Texto proporcionado –
—————

[¡Atención! El texto siguiente, como es natural tratándose de un comentario literario, revela detalles importantes de la trama y el desenlace de la obra, lo cual puede reducir o anular el interés de quien aún no los conoce].
Desde hace tiempo, no me fallan las lecturas porque, con deliberada cautela, evito las novedades. Me limito a los libros que el tiempo ha cribado con severidad. Pero con La Bestia cometí un error. Mi interés inicial por esta obra fue académico: el año 1834, eje cronológico de la novela, coincide con un periodo que he estudiado con intensidad en el marco de mi tesis doctoral. Pero mi lectura ha sido una profunda decepción. La Bestia no es una novela histórica; es una caricatura grotesca del pasado, desprovista de rigor, de respeto y, por añadidura, de belleza.
Que en 2021 el Premio Planeta se entregase a esta obra no habla mal sólo del jurado, sino de un mundo editorial que ha sustituido el gusto por la sordidez, la sobriedad por la chabacanería, y el conocimiento histórico por la propaganda. A su éxito masivo cabe añadir esa capa de inquietud que produce ver cómo miles de lectores, como moscas, acuden al estiércol creyendo que es una flor.
Todo en La Bestia gira en torno a un Madrid de pesadilla. Un Madrid que, en boca del narrador, alcanza este tipo de preguntas retóricas: «¿Qué cuadro puede ser más horrible que este Madrid?». Nada escapa a esta visión deformada: ni las calles, ni las gentes, ni las instituciones. Es una ciudad sin redención, poblada de «cuervos histéricos», «carroñeros», «lobos», y demás bestiario humano salido de algún rincón del subconsciente progresista posmoderno.

—————

Datos almacenados –
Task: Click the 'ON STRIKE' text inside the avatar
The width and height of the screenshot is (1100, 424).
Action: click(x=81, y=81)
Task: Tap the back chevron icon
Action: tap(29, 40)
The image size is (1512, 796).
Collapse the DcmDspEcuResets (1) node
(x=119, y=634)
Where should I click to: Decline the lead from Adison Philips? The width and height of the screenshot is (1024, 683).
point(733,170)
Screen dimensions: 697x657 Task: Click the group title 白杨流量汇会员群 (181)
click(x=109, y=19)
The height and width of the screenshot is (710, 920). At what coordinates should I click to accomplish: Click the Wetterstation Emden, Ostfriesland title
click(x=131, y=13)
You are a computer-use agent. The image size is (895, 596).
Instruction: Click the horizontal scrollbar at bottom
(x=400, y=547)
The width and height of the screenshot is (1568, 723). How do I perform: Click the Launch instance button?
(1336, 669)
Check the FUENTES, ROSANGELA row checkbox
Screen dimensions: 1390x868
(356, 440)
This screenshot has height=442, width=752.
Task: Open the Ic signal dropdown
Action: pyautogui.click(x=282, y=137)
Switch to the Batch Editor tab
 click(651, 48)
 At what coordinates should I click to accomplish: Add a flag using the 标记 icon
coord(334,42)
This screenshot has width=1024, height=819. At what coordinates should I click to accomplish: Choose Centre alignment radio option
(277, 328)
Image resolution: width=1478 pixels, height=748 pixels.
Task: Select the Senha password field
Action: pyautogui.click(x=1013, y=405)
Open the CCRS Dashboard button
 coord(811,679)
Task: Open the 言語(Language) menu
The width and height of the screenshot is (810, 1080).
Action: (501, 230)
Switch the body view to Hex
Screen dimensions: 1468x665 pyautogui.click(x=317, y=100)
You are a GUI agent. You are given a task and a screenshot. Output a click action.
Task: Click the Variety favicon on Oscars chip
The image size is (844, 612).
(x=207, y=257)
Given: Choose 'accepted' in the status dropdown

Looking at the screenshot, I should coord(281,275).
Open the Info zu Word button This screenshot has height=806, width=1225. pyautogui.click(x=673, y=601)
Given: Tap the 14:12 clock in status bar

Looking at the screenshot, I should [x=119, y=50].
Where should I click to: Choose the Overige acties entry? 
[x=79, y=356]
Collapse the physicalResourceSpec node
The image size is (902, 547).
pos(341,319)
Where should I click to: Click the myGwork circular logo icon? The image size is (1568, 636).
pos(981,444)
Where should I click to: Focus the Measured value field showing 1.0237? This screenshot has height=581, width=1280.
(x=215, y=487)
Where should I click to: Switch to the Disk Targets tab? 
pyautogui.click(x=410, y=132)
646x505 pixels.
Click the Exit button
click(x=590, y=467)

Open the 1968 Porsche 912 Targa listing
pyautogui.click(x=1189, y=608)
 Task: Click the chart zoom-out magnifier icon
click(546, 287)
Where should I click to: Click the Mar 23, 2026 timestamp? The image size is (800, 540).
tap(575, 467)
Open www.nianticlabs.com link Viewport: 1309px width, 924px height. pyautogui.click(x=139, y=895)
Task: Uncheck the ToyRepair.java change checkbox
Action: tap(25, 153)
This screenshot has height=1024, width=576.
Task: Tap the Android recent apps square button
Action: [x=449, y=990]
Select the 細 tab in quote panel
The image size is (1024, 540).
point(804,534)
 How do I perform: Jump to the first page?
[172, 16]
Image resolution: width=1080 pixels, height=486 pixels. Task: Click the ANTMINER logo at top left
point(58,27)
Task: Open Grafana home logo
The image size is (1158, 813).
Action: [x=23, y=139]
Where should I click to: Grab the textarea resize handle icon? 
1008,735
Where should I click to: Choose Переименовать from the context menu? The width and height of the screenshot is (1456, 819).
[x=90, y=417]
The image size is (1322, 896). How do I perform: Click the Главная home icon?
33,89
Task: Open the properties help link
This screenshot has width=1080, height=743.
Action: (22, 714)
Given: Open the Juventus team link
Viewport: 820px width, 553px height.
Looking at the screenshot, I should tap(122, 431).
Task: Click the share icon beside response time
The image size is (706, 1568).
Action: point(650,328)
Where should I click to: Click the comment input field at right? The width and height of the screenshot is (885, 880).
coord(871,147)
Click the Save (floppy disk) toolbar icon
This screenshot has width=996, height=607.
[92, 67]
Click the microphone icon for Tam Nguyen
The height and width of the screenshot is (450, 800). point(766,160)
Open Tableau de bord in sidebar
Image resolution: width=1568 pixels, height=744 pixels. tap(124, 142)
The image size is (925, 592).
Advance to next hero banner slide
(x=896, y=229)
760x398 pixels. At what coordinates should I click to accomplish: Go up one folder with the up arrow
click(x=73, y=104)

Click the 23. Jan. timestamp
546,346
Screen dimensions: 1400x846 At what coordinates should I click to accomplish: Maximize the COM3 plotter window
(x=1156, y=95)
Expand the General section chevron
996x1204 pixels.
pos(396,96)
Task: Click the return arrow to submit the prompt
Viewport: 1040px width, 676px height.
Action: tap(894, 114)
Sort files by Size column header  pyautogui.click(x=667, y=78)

—————

Preguntas de comprensión –
1. Según el comentario sobre La Bestia, ¿en qué año recibió esta obra el Premio Planeta?
2. Traduce al inglés la siguiente oración del comentario sobre La Bestia: «Me limito a los libros que el tiempo ha cribado con severidad.»
3. Indica si cada afirmación coincide con el comentario sobre La Bestia:
(a) La novela tiene como eje cronológico el año 1834.
(b) El interés inicial por la obra fue periodístico.
(c) La acción de la novela gira en torno a Sevilla.

Respuestas –
1. En 2021.

2. I limit myself to books that time has severely sifted.

3.
(a) Sí: «el año 1834, eje cronológico de la novela».
(b) No: «Mi interés inicial por esta obra fue académico».
(c) No: «Todo en La Bestia gira en torno a un Madrid de pesadilla».